Pytanie jak z czarami bez wątkowymi? Bo logiczne, że wątki trzeba tkać i to zajmuje rundę, ale rzucenie naraz zestawu: ból, oblicze śmierci, miażdżenie serca, astralne żądło i np astralna włócznia z ulepszonej matrycy. Koszt: 8 pkt wyczerpania, ale kopnięcie wręcz przeogromne (ok, każdy efekt rzucam osobno, ale ciężko się po czymś takim podnieść).
Co o tym myślicie?
 
 
sirserafin 
Czeladnik VII Kręgu
Human Archer


Wiek: 39
Dołączył: 08 Kwi 2008
Posty: 610
Skąd: Częstochowa
Wysłany: 2011-03-28, 18:27   

W żadnej edycji nie jest wspomniane co z zaklęciami, które nie wymagają tkania wątku/-ów, więc należy przyjąć, że po prostu ponosi się koszt Wyczerpania i tyle.
_________________
W szkole, kiedy kumple zażywali narkotyki, ja wierzyłem w sprawiedliwość i uczciwość polityki...
 
 
 
Piotrek 
Czeladnik VIII Kręgu


Wiek: 40
Dołączył: 24 Cze 2008
Posty: 379
Skąd: Warszawa
Wysłany: 2011-03-28, 21:07   

Zabronić. :) Czarodziej to nie jest maszynka do robienia rozwałki! I tak magowie są zbyt potężni. Mechanika ed 1 jest niezbalansowna zresztą 2 tak samo i bardziej poszła w co by tu jeszcze dodać niż w to czy każda z postaci na sesji ma swoje miejsce i jest potrzebna, oraz czy rozgrywka będzie ciekawsza. W szczególności
nie chcecie, żeby drużynowy trubadur albo ma dostał takim kombosem z za drzewa bo nie przeżyje i to nie będzie heroic.

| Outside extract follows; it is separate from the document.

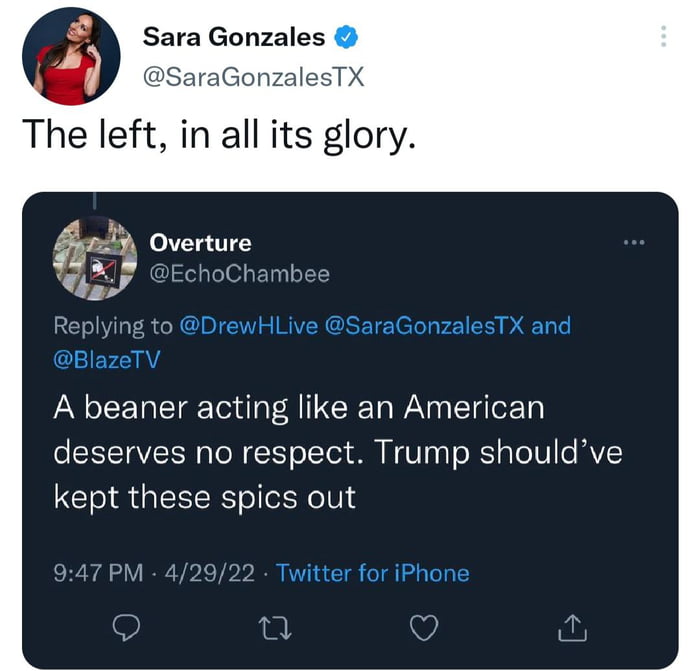Click the @SaraGonzalesTX handle below the author name
Image resolution: width=700 pixels, height=671 pixels.
[254, 76]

Od walki są wojownicy, nie magowie inaczej drużyny przestają mieć sens bo mago-rambo sam jeden zrobi wszystko.

Ale to moja prywatna opinia i nie każdy musi ją podzielać.
Ostatnio zmieniony przez Piotrek 2011-03-28, 21:09, w całości zmieniany 1 raz  
 
 
sirserafin 
Czeladnik VII Kręgu
Human Archer


Wiek: 39
Dołączył: 08 Kwi 2008
Posty: 610
Skąd: Częstochowa
Wysłany: 2011-03-28, 22:06   

W trzeciej edycjij mag może zrobić coś takiego mając Rzucanie Czarów na 8 Poziomie, w pierwszej - na 5...
_________________
W szkole, kiedy kumple zażywali narkotyki, ja wierzyłem w sprawiedliwość i uczciwość polityki...
 
 
 
Piotrek 
Czeladnik VIII Kręgu


Wiek: 40
Dołączył: 24 Cze 2008
Posty: 379
Skąd: Warszawa
Wysłany: 2011-03-28, 22:53   

To akurat nie świadczy dobrze o 3 edycji, tego typu moce są zbyt nieprzewidywalne.

Może zacytuję Garnka z prelekcji o bossach na koniec przygody.

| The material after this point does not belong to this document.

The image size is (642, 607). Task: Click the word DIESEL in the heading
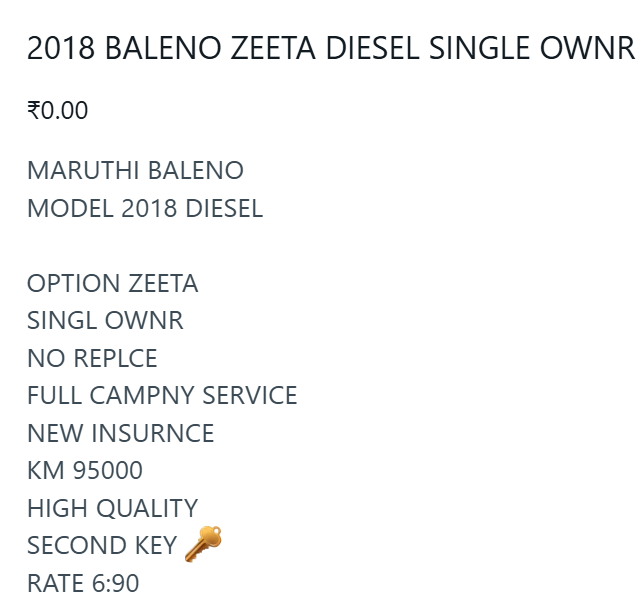(373, 48)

No bo jest koleś o ksywce Szczur który wyciśnie wszystko co się da z każdej mechaniki.
Sesja w WoD, nie znam się ale Garnek mówi tak "Wiecie, jak to jest jak ktoś rzuca na obrażenia 18 k6 to znaczy, że to już mega koks wojownik, ładował wszystkie pd w walkę itd."

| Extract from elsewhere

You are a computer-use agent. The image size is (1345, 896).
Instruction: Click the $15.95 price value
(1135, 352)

No i jest ten boss a Szczur mówi, to teraz ja mogę wziąć użyć tego, to się skłąda z tym i z tym, a następnie z tym, więc twój boss dostaje na turę 40 k6 obrażeń, których nie może wyparować unikać ani nic. Ale wiesz pewnie nie pomyślałeś o tym więc nie będę ci tego robił i reszcie drużyny też.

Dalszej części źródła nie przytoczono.